European yields fell in a bull flattening move Wednesday, despite a stronger-than-expected US labour market report.
- After posting modest gains in morning trade, EGBs and Gilts reversed sharply to the session's worst levels after the US unemployment rate came in lower than expected in January with payroll gains above-consensus.
- But from that point on, there was a steady rally that more than reversed the initial pullback. Part of this appeared related to equity weakness, with US Treasuries lagging European counterparts.
- Both the German and UK curves bull flattened on the day, with Gilts slightly outperforming Bunds across the curve.
- Periphery/semi-core EGB spreads closed mixed but little changed.
- OATs notably outperformed after a 30Y syndication saw strong demand with a record book size for France.

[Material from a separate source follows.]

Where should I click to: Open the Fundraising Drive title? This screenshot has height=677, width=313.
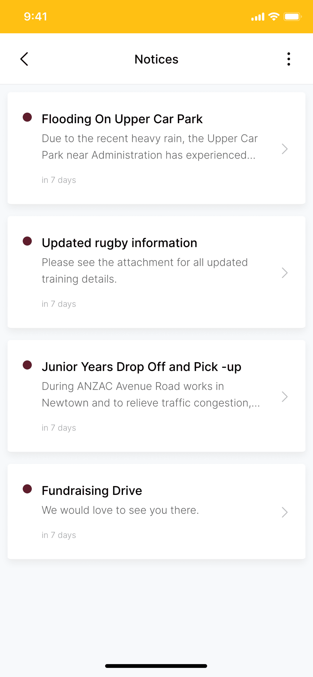pyautogui.click(x=92, y=491)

- The highlight early Thursday is UK GDP data - sell-side analysts, and the BOE's latest forecast, look for 0.2% Q/Q growth in the first estimate of Q4 GDP. ECB speakers Thursday include Makhlouf, Nagel, and Lane.
Closing Yields / 10-Yr EGB Spreads To Germany
- Germany: The 2-Yr yield is down 0.3bps at 2.066%, 5-Yr is down 0.5bps at 2.378%, 10-Yr is down 1.6bps at 2.792%, and 30-Yr is down 3.4bps at 3.456%.
- UK: The 2-Yr yield is down 1.9bps at 3.624%, 5-Yr is down 1.9bps at 3.875%, 10-Yr is down 3bps at 4.476%, and 30-Yr is down 4bps at 5.285%.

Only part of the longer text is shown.